I ’ve been working wood for more than four decades now, and I’ve always considered hand-cut dovetails the bedrock of my furniture. Nothing else so clearly indicates strength, quality, and craftsmanship. Starting out, I tried making dovetails in a variety of ways—cutting the pins first, or the tails first; chopping out the waste between kerfs with a chisel, or sawing it away with a coping saw; using a Western saw or a Japanese one. Gradually, I developed a system that gave me strong, well-fitting, aesthetically pleasing joints at a very good clip. Over the years, I’ve continued to refine my method in subtle ways. Mine isn’t the only approach to dovetails, but I think you’ll find it straightforward, efficient, and relatively easy to master. I’m going to cover every last tip and trick in a way I haven’t done before, so this will be a two-part article.
Pins vs. tails
The first book I consulted on dovetails recommended cutting the pins first. So did my father, a European-trained cabinetmaker. So I did. But I soon tried cutting the tails first, and I found it both faster and more accurate. Cutting tails first, you can clamp the two tail boards together and cut them at once. You not only save time sawing, but you also increase accuracy, since the longer layout lines are easier to follow. I also think it’s easier to trace the tails onto the pin board than the other way around, since the tail board can be laid flat while you trace it. Do pins first, and you have to hold the pin board vertically to mark the tail board. The transfer also is more precise when you do tails first, since it is done with a knife into end grain, the most accurate means of marking wood.

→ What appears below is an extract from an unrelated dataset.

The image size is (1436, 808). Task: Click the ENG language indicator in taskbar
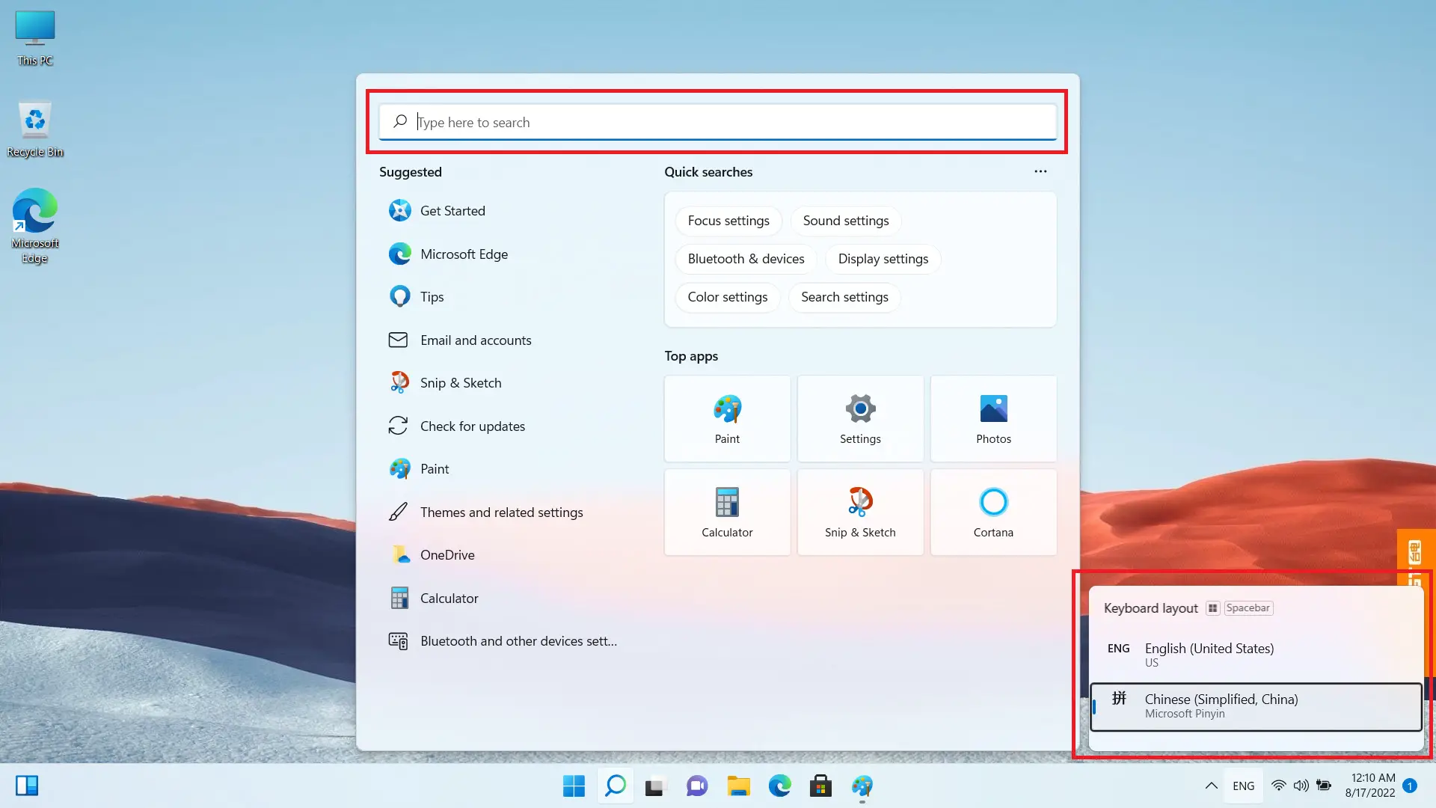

Mapping out tails and pins
The number and size of pins and tails has a huge bearing on the strength of a dovetail joint. The strongest possible joint would be 50% tails and 50% pins, but that is aesthetically boring and resembles a machine-cut joint. Narrow pins are just more appealing. But don’t take it too far. If you spread six 1 ⁄8-in.-wide pins across a 10-in.- wide board, you’ll be removing almost 92% of the wood on the pin board and just 8% of the wood on the tail board. That sort of ratio may work on a delicate jewelry box or a small desk drawer, but on a cabinet or a large drawer, those joints will be far too weak.